▶ [About this exercise]:
Of the material below, only the lines from the line containing "Click the minus icon to decrease quantity" down to the line containing "At what coordinates" belong in the answer, written out exactly.

▶ [Raw data]:
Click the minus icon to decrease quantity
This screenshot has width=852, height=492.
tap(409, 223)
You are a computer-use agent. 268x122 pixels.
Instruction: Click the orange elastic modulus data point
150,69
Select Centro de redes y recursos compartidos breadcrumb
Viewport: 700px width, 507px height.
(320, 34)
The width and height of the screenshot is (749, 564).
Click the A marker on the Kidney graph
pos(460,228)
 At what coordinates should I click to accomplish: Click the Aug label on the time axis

* * *

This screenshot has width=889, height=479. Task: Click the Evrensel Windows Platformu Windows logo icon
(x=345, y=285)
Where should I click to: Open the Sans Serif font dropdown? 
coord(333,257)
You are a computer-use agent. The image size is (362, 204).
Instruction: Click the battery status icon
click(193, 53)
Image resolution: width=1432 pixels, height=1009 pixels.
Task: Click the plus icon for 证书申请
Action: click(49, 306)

...

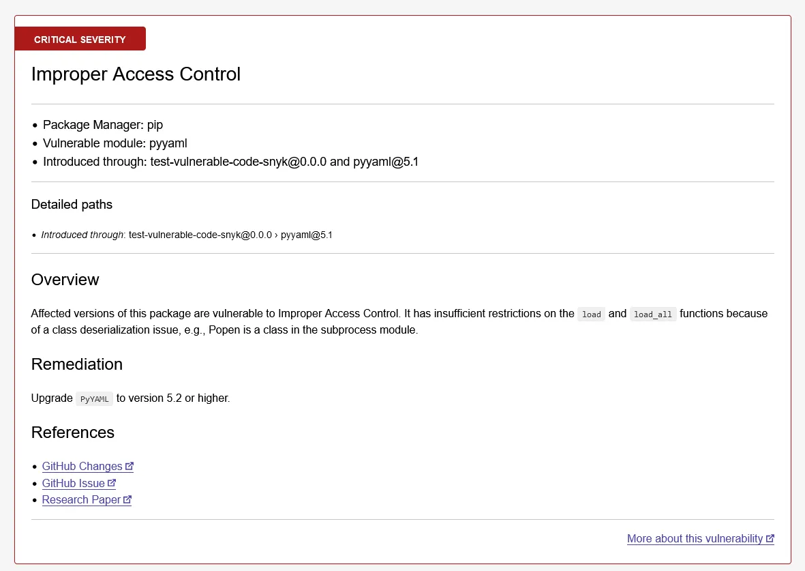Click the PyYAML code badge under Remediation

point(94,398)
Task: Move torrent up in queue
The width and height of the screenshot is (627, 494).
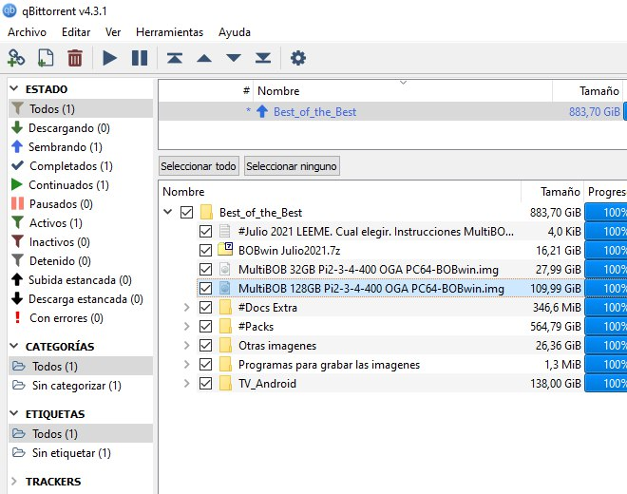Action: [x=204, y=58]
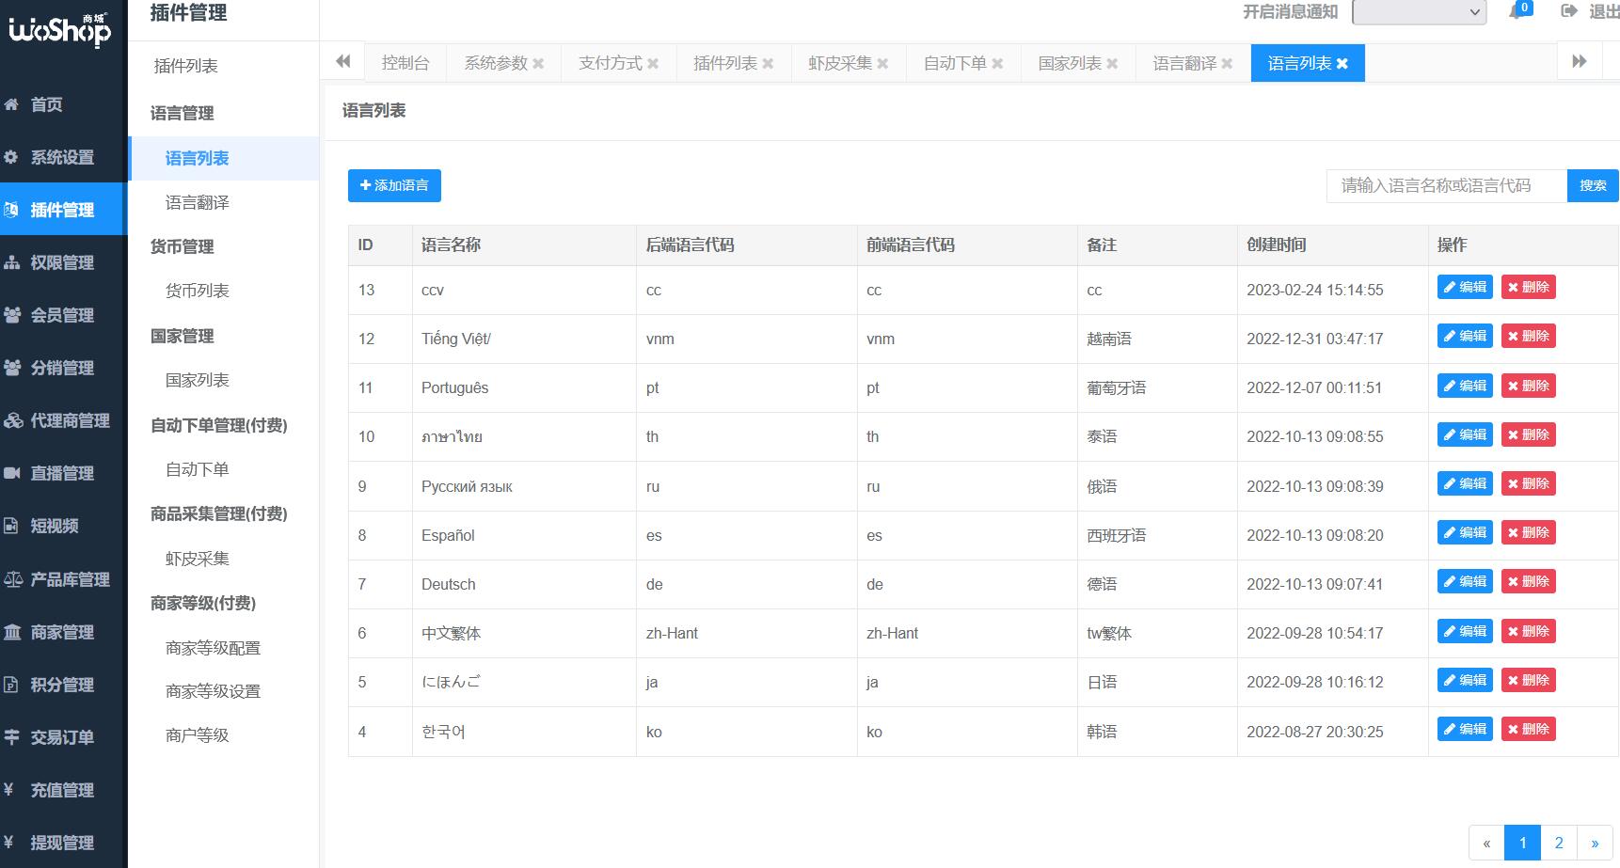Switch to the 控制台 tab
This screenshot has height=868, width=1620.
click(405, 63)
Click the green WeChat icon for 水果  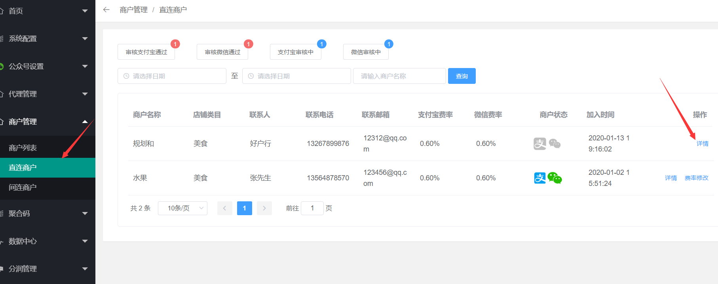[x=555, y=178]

▶ [Written response]:
Click the minus icon to decrease quantity
This screenshot has width=852, height=492.
tap(409, 223)
You are a computer-use agent. 268x122 pixels.
Instruction: Click the orange elastic modulus data point
150,69
Select Centro de redes y recursos compartidos breadcrumb
Viewport: 700px width, 507px height.
(320, 34)
The width and height of the screenshot is (749, 564).
Click the A marker on the Kidney graph
pos(460,228)
 At what coordinates should I click to accomplish: Click the Aug label on the time axis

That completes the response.